Yesterday was my first day back at work. I was dreading having to go back to the hospital. Having to see all those babies, simply reminding me of what I lost. What I don't have. I was afraid as well that my emotions would overwhelm and a torrent of tears would escape from my already constantly reddened eyes. My family knew of my hesitation and my fears. Their prayers for me could have been heard around the world, and maybe that is how I managed to not only arrive at work, but function as a nurse. A good nurse. And then just as my day was about to end, and the feelings of loneliness began to encroach upon my soul, I received a gift. My sister, my wonderful and kind sister, had flowers delivered to me at work. She knows that I love flowers. Some people may regard flowers as a silly gesture, for they simply wither and die. But I love them. I love to smell them and have them brighten my house. Thinking to myself, somebody cared enough about me to send me flowers. The card simply said: SMILE from Lily, Gracie, and Abby. But I know that it was from my sister. She knew that I would need a little something extra to get me through the day. She knew I loved flowers. She cares....and that made me smile.

1 comment:

  1. Of course, I care... I'm not sure you could possibly understand how terrible I feel.
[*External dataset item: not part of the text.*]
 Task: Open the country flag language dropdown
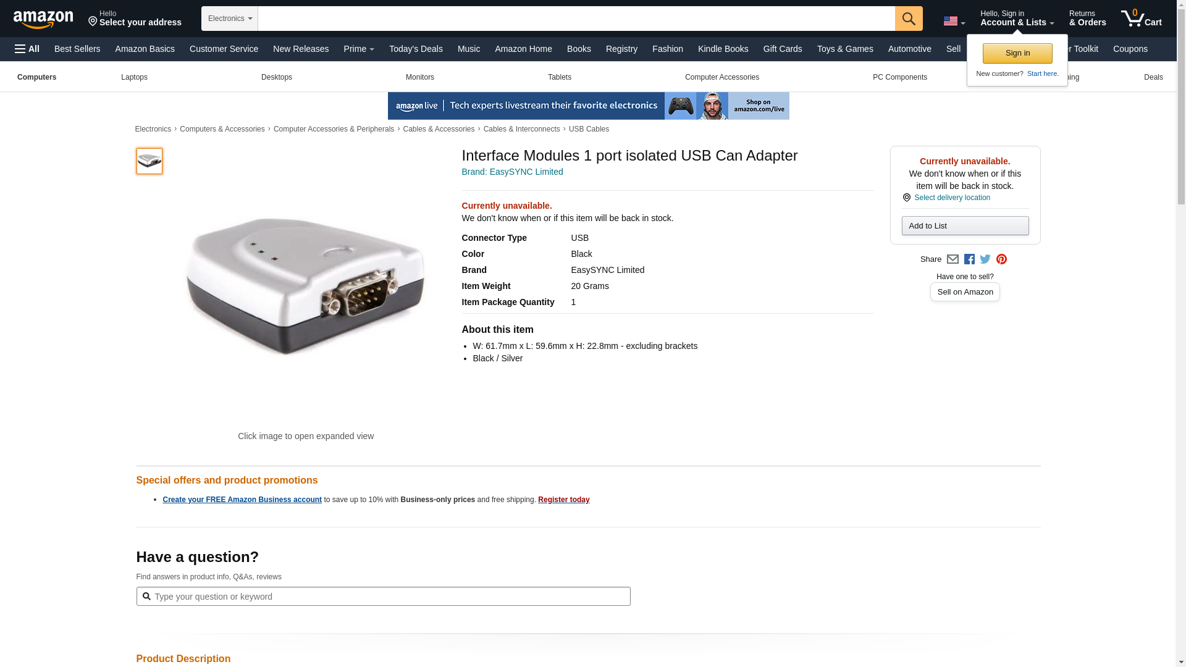point(954,22)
I know it seems that I have just gone on and expect you to do the same but I have to... I have three little people to take care that don't understand being sad. I am so sad for you and Chris but also for the fact that I loved being able to share pregnancy with you. How cool is it to have something like that to share with your sister? So here I am continuing on... but not for a minute forgetting what you have lost. I feel terribly guilty. This is not how it was supposed to turn out. You have both been so strong through all of this and I am amazed. I know none of this seems fair and for now you all are just getting by day by day. I honestly believe when God closes a door, somewhere He opens a window... we are praying for you all and sending you lots of love.